The Death of Holden

As General Motors kills off its Holden brand, I bust the myth about its dubious Australian identity and lament for a local electric car industry that never was.

The Death of Holden

I've never been a car person. Car culture is an incubator of toxic masculinity, at least where I grew up. As a nerdy, bookish immigrant, Holden represented everything about Australian culture I despised as a Welsh teen who didn't fit the narrow definitions of Australian masculinity. So, when news broke today that American giant General Motors was retiring their Holden brand, I wasn't exactly sad.

Today, a lot of middle-aged white Australian men are rather pissed off, from PM Scott Morrison down to bogans on twitter pining for their daddy's Kingswood. Unsurprisingly there's even conspiracy theories emerging, bizarrely blaming Rupert Murdoch for the decline of Australia's manufacturing at the behest of a shadowy group of international lobbyists.


Calling Holden an Australian icon is questionable at best, and rather laughable if you know your history. The company was bought out by General Motors way back in 1931, and by the end of the 1970s it had stopped designing cards here in Australia. From the late 70s, everything that rolled off the local assembly line was a rebadged model from GM's global fleet. Even the much loved Commodore was merely a German Opel Commodore tweaked for Australian conditions.

For decades, successive Australian Governments have propped up the local car industry with tax breaks and subsidies. Yet, one-by-one -- Toyota, Ford, Mitsubishi, General Motors -- they've all pulled out. The reason is painfully simple: sales of locally made cars began a terminal decline from the 1990s. The cause is equally obvious, at least in hindsight -- they didn't adapt to change.

40 years ago when Holden was king, Aussies loved gas-guzzling V6 and V8 monsters. Back then petrol was cheap, families were big, our cities were small, and our houses large. Then came the 80s and 90s when recession hit, tariffs were lowered, and the first Gulf War ended the era of cheap oil. Australia's demographics too was changing. Family sizes were shrinking, yet immigration and population centralisation were making our cities (especially Melbourne and Sydney) grow at rates that far outpaced our ability to expand our infrastructure, resulting a rapid and sustained high-density shift.
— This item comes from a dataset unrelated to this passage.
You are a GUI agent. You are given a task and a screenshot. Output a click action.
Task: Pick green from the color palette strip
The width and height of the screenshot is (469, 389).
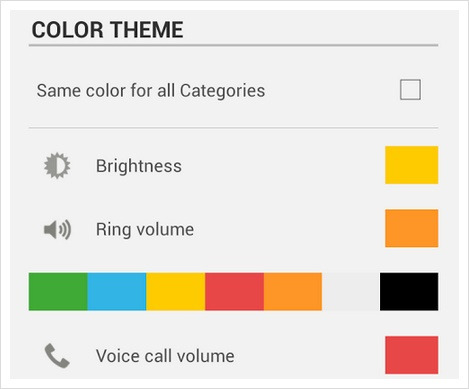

Taken as a whole, markets did what markets do, and consumers changed their habits rapidly. Local manufacturers couldn't complete with the influx of affordable, and quite frankly better made imports. Holden didn't make anything that people wanted as their needs and preferences change. They had nothing compelling in the small car space, while families abandoned sedans and station wagons in droves for SUVs made by Toyota, Ford and Honda.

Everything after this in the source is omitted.